Input -
_ _ _ _

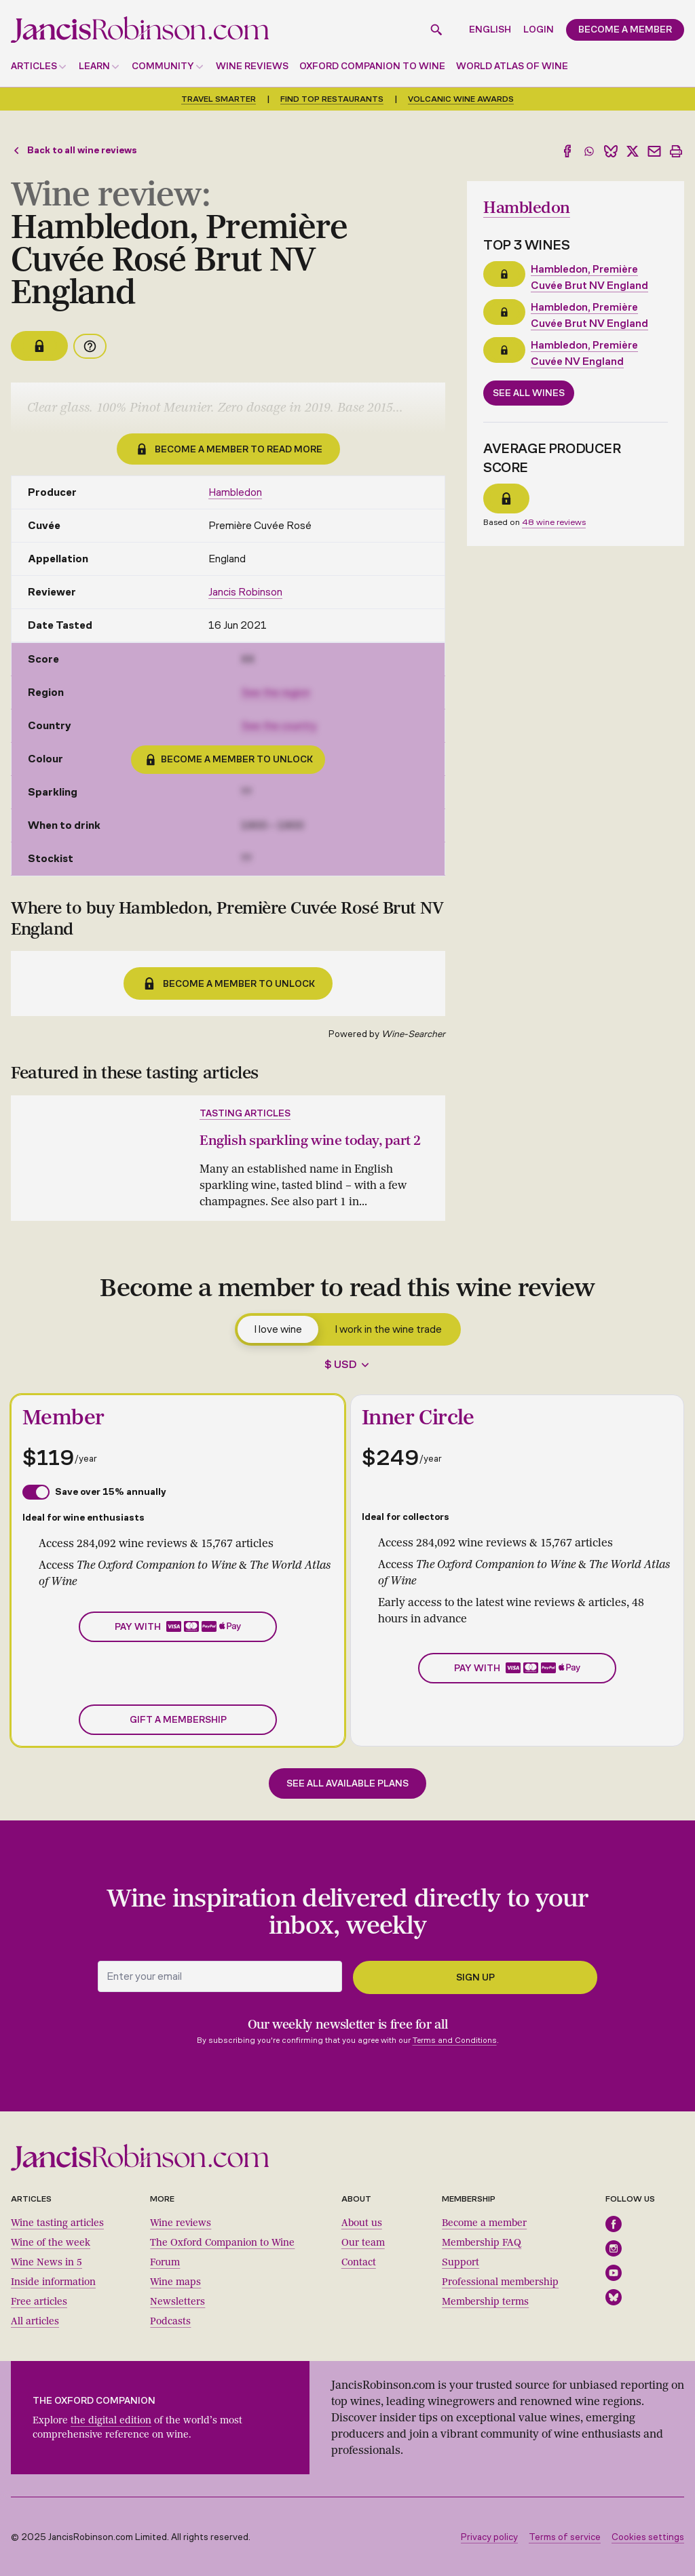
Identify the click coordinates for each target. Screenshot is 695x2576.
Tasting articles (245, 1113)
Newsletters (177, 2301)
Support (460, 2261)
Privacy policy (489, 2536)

_ _ _ _

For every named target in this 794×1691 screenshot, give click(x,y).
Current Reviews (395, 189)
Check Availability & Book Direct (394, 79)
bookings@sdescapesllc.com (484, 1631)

_ _ _ _

Stated goal - Extract the lines from the one containing "For every named" to the one containing "bookings@sdescapesllc.com (484, 1631)", both included, and reproduce them verbatim.

Answer to the task -
For every named target in this 794×1691 screenshot, give click(x,y).
Current Reviews (395, 189)
Check Availability & Book Direct (394, 79)
bookings@sdescapesllc.com (484, 1631)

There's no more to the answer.